═══ EXTRACT TO READ ═══

The word disciple is used most often in Greek philosophical circles to describe a committed follower of a master (such as Socrates). Jesus (Christ) of Nazareth had many such disciples, besides the 12 who became the apostles of the church.

For example, Luke 6:13 hints at the existence of a larger circle of disciples: “And when it was day, he called his disciples, and chose from them 12, whom he named apostles.” Among the disciples who were not chosen as the 12 were women. This is noteworthy because few masters in the time of Jesus had female disciples.

Beyond these disciples, many men and women were drawn to Jesus and followed him casually. The Gospels call them “crowds.” Jesus shared with the disciples thoughts that were kept from the crowds.


For example, according to Mark, after Jesus had finished telling parables to the crowds, the disciples came to Jesus to learn their hidden meanings. The reason for this private tutoring was that the disciples were expected to develop ears and eyes to discern the true and deeper meaning of Jesus’ teachings.

The 12 who were chosen, however, followed Jesus even more fully than the other disciples by leaving behind everything they had, including their jobs and families. The 12 were allowed to witness private details of Jesus’ life not available to the other disciples.

For example, only the 12 were with Jesus on the night of his arrest. According to the synoptic Gospels and Acts, the names of the 12 were Simon Peter; James, son of Zebedee; John; Andrew; Philip; Bartholomew; Matthew; Thomas; James, son of Alphaeus; Thaddaeus (Judas); Simon the Cananaean; and Judas Iscariot, who betrayed Jesus.

Unlike the other names, Simon Peter, Philip, and James, son of Alphaeus, consistently occupy the same positions (first, fifth, and ninth, respectively) on the list. Based on this observation, it has been suggested that the 12 were organized into groups of four and that Peter, Philip, and James, son of Alphaeus, were their group leaders. This intriguing suggestion, however, has no hard evidence for support.

As far as we know, the 12 were all from Galilee. Peter, Andrew, James, and John were fishermen, who, except perhaps Andrew, constituted the innermost circle of Jesus’ apostles. Simon Peter was the undisputed leader of the 12. Andrew was his brother and introduced him to Jesus.

According to tradition, Andrew preached in Greece, Asia Minor (Turkey), and the areas north and northwest of the Black Sea. Tradition claims that he was martyred in Patras. A late tradition claims him to be the founder of the church of Constantinople, the seat of the Greek Church.

James and John, sons of Zebedee, were also brothers. Possessors of a fiery temper and ambition, they asked Jesus to appoint them to sit at his left and right hand when his kingdom came. James (known also as James the Greater to distinguish him from James, son of Alphaeus) became the first of the apostles to be martyred under Herod Agrippa I.

═══ DATA ENTRIES ═══

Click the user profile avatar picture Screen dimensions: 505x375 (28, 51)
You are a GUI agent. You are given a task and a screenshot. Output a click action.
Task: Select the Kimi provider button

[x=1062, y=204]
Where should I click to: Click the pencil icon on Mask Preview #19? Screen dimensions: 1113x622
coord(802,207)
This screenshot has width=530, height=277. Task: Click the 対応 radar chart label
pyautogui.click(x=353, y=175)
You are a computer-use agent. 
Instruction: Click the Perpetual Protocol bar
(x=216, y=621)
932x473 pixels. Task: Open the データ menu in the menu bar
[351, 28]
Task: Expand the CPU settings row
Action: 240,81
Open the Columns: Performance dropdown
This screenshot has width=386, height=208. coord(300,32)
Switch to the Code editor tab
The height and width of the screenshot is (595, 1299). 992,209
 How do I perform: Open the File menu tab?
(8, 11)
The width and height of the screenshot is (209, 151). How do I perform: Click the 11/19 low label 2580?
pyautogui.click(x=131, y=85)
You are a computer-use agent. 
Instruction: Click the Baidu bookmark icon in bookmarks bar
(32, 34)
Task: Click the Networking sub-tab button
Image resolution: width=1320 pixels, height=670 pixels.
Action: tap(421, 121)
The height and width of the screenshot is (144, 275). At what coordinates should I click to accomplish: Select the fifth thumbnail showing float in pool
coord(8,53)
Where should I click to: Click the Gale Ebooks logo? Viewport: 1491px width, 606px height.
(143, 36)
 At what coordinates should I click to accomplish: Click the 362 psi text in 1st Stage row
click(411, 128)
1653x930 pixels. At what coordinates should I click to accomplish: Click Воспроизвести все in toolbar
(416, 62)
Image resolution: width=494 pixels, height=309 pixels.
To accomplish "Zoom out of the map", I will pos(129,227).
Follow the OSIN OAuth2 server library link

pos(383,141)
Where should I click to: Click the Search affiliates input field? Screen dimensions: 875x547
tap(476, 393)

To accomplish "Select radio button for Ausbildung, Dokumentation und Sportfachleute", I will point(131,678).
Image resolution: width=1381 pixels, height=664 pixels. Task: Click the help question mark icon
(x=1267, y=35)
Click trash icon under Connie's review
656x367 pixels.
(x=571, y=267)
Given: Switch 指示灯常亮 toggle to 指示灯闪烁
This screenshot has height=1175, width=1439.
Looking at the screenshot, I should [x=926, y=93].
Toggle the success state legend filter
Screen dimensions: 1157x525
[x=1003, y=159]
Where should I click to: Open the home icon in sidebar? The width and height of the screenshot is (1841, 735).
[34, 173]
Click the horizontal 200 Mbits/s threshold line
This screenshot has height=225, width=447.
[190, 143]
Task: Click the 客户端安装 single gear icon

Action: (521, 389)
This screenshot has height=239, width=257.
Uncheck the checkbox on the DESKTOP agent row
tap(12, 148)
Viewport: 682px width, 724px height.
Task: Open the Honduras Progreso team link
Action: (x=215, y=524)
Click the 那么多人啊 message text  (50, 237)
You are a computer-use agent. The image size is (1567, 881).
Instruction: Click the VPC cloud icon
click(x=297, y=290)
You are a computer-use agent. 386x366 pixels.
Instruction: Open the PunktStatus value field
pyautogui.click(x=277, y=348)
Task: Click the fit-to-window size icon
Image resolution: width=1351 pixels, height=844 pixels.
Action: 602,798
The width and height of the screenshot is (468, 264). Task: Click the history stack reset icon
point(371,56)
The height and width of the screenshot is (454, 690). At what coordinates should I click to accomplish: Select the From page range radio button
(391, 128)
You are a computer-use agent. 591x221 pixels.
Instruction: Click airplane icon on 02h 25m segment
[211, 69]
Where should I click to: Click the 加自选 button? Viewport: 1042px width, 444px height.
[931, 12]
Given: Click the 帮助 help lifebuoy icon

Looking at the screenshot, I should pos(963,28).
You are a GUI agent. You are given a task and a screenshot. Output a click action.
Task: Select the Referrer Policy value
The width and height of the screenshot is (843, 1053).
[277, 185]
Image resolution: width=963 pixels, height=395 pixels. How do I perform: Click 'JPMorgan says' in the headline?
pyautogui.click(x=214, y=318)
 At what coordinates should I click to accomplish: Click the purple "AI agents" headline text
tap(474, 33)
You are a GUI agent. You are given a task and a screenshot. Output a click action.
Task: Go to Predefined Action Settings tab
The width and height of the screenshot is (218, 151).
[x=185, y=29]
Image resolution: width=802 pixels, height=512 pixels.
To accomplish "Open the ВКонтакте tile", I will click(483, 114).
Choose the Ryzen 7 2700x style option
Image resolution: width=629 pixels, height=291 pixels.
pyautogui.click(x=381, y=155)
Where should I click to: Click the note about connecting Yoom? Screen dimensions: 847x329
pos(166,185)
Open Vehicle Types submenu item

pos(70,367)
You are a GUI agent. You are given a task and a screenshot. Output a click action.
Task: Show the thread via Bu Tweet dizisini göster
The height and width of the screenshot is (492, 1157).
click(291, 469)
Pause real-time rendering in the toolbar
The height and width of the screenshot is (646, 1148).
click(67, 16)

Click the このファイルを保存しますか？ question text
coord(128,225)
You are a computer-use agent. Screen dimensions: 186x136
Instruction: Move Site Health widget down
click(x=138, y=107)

═══

◆ **TASKS FOR THIS EXERCISE**
#1 From the text on Jesus' disciples, reproduce the passage that begins with the words "As far as we" and ends with "him to Jesus.".
#2 According to the text on Jesus' disciples, where does tradition say Andrew was martyred?

◆ **TASK-BY-TASK ANSWERS**
#1
As far as we know, the 12 were all from Galilee. Peter, Andrew, James, and John were fishermen, who, except perhaps Andrew, constituted the innermost circle of Jesus’ apostles. Simon Peter was the undisputed leader of the 12. Andrew was his brother and introduced him to Jesus.

#2 Patras.